The default padding mode seems not to be zero?

I’m new to pytorch and I found that the padding mode of conv2d is not zero padding in the following code:

import torch
import torch.nn.functional as F
a = torch.tensor([[[[1,2,3,4],[4,5,6,7],[7,8,9,10]]]])
weight = torch.ones((1,1,3,3)).to(torch.long)
F.conv2d(a, weight, stride=1, padding=1)

The output is:

tensor([[[[12, 21, 27, 20],
          [27, 45, 54, 39],
          [24, 39, 45, 32]]]])

When without padding, the output is:

tensor([[[[45, 54]]]])

I read from the document that the default padding mode is “zero”, which means use zero to pad output tensors. So is there anything that changes the mode?
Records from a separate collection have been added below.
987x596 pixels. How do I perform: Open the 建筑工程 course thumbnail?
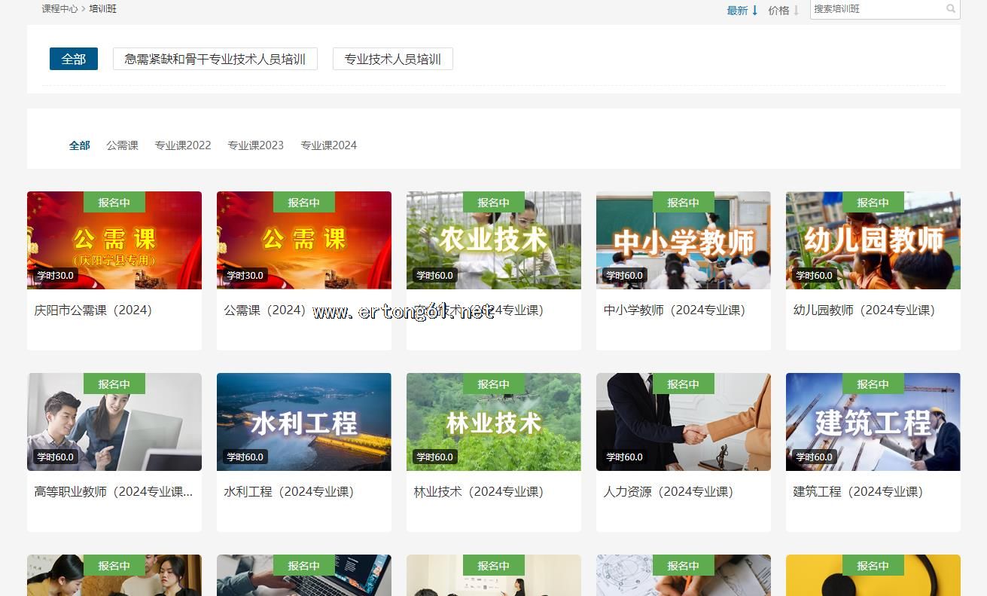tap(873, 423)
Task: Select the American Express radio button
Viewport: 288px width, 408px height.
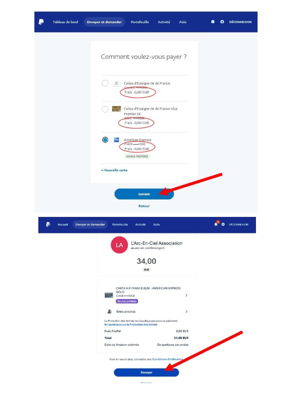Action: tap(105, 140)
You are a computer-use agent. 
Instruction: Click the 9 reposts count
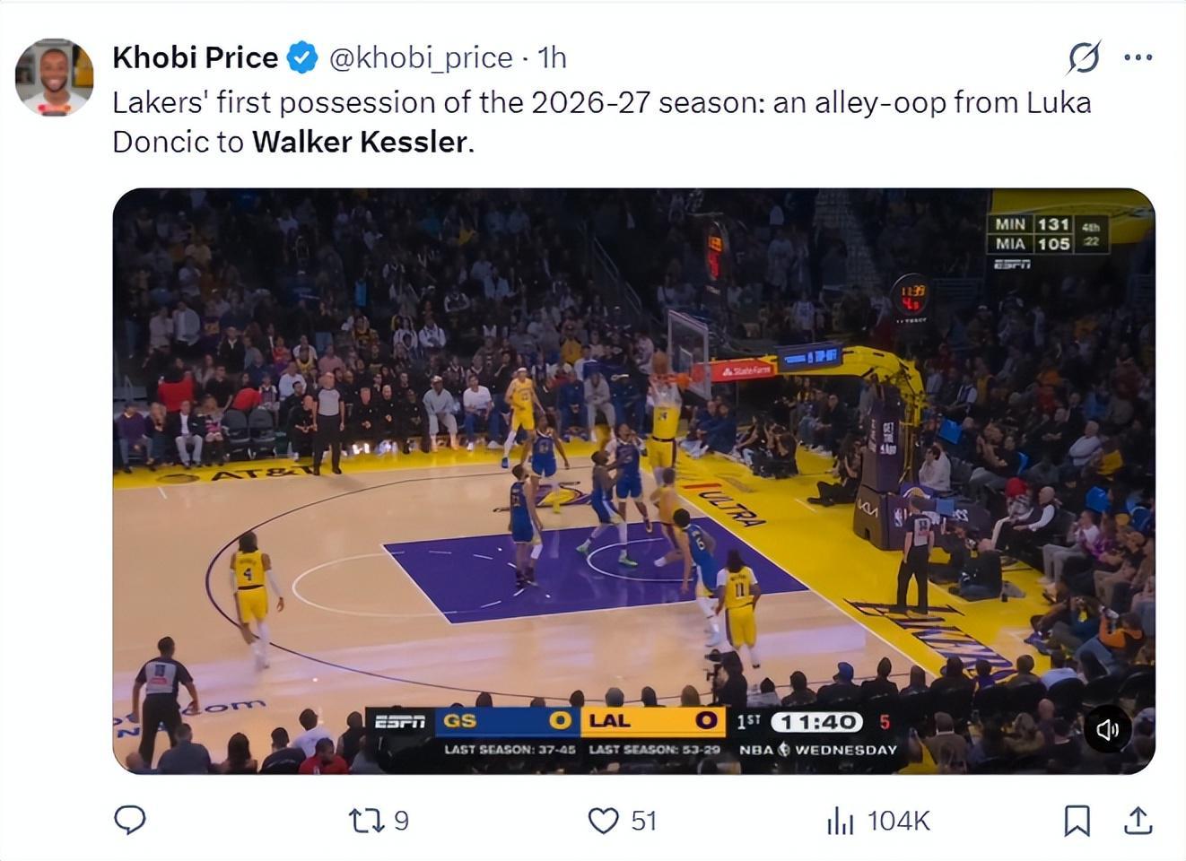point(402,821)
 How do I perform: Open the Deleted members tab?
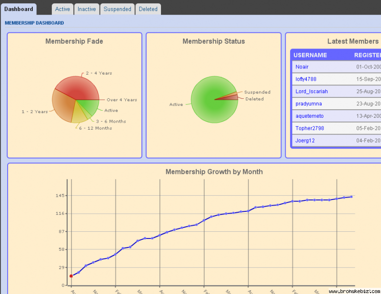pos(148,9)
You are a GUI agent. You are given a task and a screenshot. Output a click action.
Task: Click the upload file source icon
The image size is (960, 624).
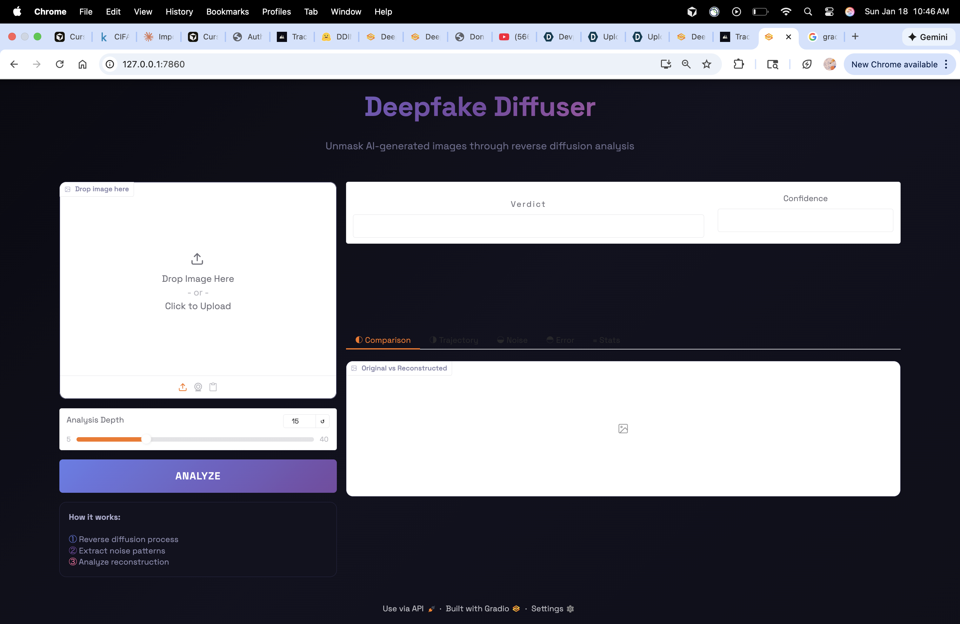(183, 387)
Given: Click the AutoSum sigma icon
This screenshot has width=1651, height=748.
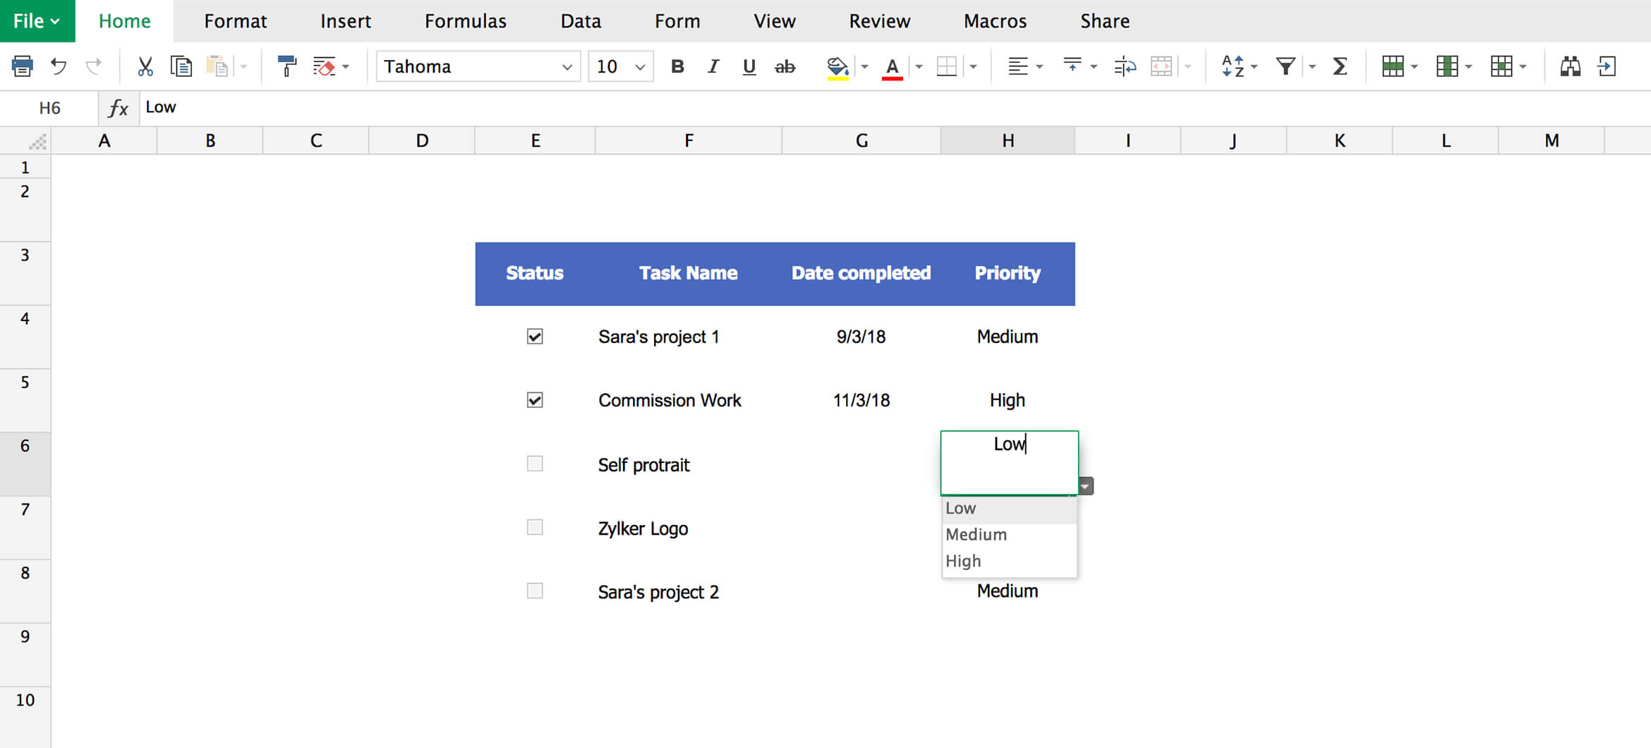Looking at the screenshot, I should tap(1340, 66).
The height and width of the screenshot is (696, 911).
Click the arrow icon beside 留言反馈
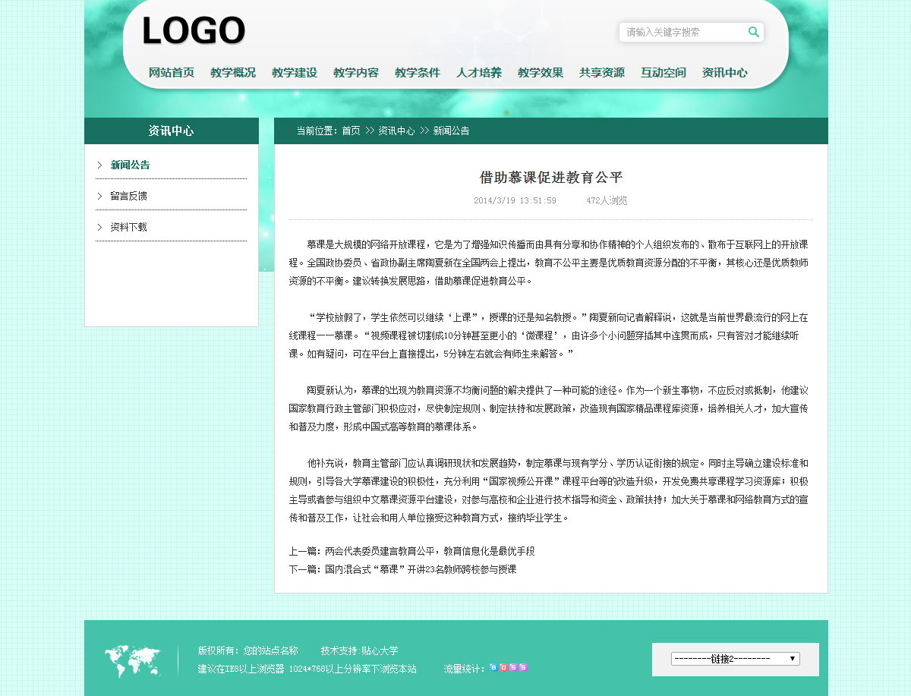tap(99, 196)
The default padding value is 0. and you can manually verify it:

import torch
import torch.nn.functional as F

a = torch.tensor([[[[1,2,3,4],[4,5,6,7],[7,8,9,10]]]])
weight = torch.ones((1,1,3,3)).to(torch.long)
ref = F.conv2d(a, weight, stride=1, padding=1)

a_pad = F.pad(a, pad=(1, 1, 1, 1), value=0.)
print(a_pad)

out = F.conv2d(a_pad, weight, stride=1, padding=0)

print((ref - out).abs().max())
# tensor(0)

The output will of course not contain zeros at the border since your kernel has a spatial size of 3x3 and will thus process the zero padded border as well as values from the input.